___ Dostarczone dane ___

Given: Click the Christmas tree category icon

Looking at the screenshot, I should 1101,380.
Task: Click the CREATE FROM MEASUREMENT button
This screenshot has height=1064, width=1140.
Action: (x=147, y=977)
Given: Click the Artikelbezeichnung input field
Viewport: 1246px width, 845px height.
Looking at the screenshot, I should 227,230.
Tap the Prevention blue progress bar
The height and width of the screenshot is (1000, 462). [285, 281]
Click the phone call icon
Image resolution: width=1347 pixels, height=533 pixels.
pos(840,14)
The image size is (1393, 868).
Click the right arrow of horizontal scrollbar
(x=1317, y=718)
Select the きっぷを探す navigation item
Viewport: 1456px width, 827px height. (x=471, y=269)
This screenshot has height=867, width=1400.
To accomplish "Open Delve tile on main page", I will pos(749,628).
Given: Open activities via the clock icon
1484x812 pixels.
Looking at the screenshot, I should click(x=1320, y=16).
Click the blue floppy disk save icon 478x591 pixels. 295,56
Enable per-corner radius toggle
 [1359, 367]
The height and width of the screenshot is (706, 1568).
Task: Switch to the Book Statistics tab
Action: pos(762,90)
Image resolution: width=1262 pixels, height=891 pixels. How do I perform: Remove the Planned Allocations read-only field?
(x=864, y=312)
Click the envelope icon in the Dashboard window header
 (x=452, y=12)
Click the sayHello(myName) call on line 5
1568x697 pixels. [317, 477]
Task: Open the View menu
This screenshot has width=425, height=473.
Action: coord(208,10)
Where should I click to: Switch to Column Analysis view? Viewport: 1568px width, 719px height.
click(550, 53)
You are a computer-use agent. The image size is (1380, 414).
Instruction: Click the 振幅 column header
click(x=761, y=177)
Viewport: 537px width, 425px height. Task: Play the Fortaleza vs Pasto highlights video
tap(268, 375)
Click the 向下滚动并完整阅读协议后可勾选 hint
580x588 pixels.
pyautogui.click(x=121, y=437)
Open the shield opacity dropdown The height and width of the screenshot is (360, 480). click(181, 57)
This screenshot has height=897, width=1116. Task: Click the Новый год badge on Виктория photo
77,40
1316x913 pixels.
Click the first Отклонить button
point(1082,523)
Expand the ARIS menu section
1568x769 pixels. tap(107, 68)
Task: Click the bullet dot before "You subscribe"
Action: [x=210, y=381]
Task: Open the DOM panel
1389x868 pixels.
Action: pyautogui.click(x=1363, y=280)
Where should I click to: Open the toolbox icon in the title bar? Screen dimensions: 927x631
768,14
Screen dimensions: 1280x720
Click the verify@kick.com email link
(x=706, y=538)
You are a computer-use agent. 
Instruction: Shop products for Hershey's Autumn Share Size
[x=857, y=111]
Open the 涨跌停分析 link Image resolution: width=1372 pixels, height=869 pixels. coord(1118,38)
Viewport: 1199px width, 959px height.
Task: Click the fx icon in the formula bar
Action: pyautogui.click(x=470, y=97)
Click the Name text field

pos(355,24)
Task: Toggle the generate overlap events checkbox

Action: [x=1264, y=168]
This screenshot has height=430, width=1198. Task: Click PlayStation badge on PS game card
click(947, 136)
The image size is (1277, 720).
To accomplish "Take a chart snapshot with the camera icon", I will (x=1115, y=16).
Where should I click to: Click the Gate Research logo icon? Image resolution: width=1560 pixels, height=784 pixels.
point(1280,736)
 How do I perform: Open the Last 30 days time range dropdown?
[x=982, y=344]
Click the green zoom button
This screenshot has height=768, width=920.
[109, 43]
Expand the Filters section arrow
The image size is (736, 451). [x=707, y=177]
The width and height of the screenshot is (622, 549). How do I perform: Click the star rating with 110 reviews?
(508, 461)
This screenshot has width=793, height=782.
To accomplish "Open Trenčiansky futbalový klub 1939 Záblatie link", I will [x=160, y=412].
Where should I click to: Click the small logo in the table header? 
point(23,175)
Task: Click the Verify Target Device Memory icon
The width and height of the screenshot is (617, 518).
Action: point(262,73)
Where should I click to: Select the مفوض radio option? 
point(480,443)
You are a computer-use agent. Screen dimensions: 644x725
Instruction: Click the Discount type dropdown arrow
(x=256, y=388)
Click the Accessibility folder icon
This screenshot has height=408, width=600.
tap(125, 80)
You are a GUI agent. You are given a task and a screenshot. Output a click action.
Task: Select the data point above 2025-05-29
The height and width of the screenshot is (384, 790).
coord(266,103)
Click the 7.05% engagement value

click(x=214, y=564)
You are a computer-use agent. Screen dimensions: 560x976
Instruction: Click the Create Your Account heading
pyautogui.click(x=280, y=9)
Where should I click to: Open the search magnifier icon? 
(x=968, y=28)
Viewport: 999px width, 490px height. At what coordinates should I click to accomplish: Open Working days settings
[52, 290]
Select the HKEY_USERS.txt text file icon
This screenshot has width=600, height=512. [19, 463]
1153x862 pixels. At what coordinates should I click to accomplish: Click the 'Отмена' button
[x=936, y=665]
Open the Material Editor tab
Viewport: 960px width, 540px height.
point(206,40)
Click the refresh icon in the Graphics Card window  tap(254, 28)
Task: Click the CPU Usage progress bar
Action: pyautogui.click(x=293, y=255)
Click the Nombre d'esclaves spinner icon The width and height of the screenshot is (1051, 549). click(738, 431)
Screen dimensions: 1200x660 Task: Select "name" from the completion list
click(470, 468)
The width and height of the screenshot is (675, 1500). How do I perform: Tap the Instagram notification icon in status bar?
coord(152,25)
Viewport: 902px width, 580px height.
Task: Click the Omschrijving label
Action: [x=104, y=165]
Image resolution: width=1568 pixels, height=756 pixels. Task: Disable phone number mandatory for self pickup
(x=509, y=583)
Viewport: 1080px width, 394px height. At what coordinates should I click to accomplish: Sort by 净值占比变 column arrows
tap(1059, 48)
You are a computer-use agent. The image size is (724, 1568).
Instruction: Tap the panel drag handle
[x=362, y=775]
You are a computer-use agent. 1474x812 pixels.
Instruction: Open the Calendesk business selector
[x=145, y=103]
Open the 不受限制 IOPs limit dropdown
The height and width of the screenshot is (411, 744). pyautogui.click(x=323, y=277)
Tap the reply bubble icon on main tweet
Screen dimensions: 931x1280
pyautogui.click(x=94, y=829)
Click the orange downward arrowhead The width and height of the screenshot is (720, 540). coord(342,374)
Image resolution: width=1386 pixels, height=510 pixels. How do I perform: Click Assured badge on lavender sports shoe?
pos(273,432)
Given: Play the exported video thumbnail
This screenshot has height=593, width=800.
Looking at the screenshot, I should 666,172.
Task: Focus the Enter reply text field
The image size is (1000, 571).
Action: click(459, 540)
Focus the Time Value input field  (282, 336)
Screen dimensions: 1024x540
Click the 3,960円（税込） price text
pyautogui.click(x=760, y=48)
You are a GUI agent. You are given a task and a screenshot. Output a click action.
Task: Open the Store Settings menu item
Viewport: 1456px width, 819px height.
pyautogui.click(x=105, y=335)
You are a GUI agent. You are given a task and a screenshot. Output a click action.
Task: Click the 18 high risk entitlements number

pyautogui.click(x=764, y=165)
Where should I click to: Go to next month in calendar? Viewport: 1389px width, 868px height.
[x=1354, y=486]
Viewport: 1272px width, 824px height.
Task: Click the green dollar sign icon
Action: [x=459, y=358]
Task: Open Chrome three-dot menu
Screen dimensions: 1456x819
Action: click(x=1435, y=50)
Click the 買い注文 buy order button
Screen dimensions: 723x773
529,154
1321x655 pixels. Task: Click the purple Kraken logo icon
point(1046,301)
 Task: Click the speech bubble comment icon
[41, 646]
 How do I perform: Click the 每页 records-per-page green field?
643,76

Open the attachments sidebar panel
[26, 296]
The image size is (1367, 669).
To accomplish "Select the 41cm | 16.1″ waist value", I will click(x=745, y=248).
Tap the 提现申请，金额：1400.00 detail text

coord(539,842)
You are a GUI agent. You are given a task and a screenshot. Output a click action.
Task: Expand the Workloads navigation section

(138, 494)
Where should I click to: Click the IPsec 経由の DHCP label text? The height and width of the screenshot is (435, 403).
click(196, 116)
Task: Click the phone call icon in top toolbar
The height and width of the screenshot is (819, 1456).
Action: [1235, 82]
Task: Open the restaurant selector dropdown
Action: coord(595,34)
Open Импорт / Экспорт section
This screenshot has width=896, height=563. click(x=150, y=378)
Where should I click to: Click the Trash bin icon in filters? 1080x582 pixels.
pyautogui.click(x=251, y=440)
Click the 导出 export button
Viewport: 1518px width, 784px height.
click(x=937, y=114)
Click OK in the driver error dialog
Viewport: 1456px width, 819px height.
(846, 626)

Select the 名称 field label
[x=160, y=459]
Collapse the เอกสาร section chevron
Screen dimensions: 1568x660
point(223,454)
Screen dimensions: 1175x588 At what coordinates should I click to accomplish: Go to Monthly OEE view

___

Zadanie do wykonania: Zmień nazwę „Material Editor” na „Shader Editor” w rekordach od wiersza zawierającego „1153x862 pixels. At” do wiersza zawierającego „click(470, 468)” włącznie. Podaj ponownie tylko ten fragment, pozostawiając resztę bez zmian.

Odpowiedź końcowa:
1153x862 pixels. At what coordinates should I click to accomplish: Click the 'Отмена' button
[x=936, y=665]
Open the Shader Editor tab
Viewport: 960px width, 540px height.
point(206,40)
Click the refresh icon in the Graphics Card window  tap(254, 28)
Task: Click the CPU Usage progress bar
Action: pyautogui.click(x=293, y=255)
Click the Nombre d'esclaves spinner icon The width and height of the screenshot is (1051, 549). click(738, 431)
Screen dimensions: 1200x660 Task: Select "name" from the completion list
click(470, 468)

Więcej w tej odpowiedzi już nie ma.